TAREA A:
Convierte en una lista numerada, sin las líneas en blanco, una parte de los registros: empieza en la línea que contiene "ナゴヤギルド (53, 557)" y termina después de la que contiene "System (75, 20)".

SELECCIÓN:
────────────────────

Doña María recuerda a «Galvis», un jovencito que al ver su fotografía es de gruesos anteojos, de camisa alargada, cabello enroscado, cara grácil y sonrisa discreta. Un día, cuenta ella, el muchacho fue llamado por los «jefes» de la esquina para cumplir su destino: agarró la pistola, caminó por la cuadra de arriba y abajo como si estuviera pasando los círculos del infierno o viviendo su pasarela. «Galvis» tenía quince años y miraba a los lados para asegurarse de que los testigos de su hazaña fueran suficientes; murmuraba nervioso. Empuñó su arma y repartió tres disparos a «Muñeca», una perra pastor alemán que llevaba varios días enferma sin pronósticos favorables. En el umbral del disparo nació un sicario y murió algo, no se sabe qué. «Disparar hace sentir vivo a cualquiera, lo enloquece», expresa Doña María para terminar su historia.

Los paisajes de las montañas llevaban sonando millones de años, desde mucho antes de que el barrio se poblara de casitas y casotas, de lenguas y músicas, la montaña era una gran caja de resonancia del viento; las quebradas seguían su cause haciendo una melodía, la geología es también sonora. A comienzos del siglo pasado entre los barrios de Prado y Aranjuez existían terrenos con inmensos valles y muchas quebradas, Campo Valdés es un barrio incrustado en la ladera Nororiental. En 1958 solo había potreros, casas de frágiles materiales y una iglesia construida en 1942.

────────────────────

REGISTROS POR PROCESAR:
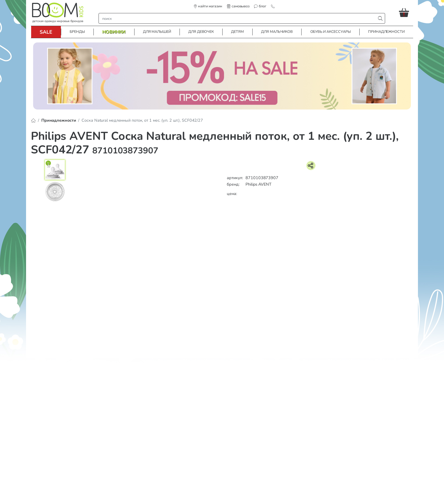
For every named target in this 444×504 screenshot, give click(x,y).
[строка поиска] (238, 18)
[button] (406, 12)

────────────────────

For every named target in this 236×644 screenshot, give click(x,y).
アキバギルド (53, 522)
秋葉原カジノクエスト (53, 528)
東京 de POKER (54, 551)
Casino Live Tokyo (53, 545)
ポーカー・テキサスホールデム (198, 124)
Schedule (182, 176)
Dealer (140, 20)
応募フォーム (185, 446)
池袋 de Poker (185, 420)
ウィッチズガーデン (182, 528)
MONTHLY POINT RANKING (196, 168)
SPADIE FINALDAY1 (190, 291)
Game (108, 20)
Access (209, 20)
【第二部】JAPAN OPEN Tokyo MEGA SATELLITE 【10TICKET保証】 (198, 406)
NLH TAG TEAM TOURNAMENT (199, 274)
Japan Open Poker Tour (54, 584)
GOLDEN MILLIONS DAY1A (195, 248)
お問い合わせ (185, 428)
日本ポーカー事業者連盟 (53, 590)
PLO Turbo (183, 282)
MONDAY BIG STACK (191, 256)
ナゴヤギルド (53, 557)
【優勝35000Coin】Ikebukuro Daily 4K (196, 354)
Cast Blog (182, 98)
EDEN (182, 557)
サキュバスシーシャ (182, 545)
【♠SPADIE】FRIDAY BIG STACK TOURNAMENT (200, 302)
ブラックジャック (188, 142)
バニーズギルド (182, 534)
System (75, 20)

────────────────────

TAREA B:
Según la selección, ¿en qué año se construyó la iglesia que existía en el barrio en 1958?

RESPUESTA A:
1. ナゴヤギルド (53, 557)
2. 【優勝35000Coin】Ikebukuro Daily 4K (196, 354)
3. Cast Blog (182, 98)
4. EDEN (182, 557)
5. サキュバスシーシャ (182, 545)
6. 【♠SPADIE】FRIDAY BIG STACK TOURNAMENT (200, 302)
7. ブラックジャック (188, 142)
8. バニーズギルド (182, 534)
9. System (75, 20)

RESPUESTA B:
En 1942.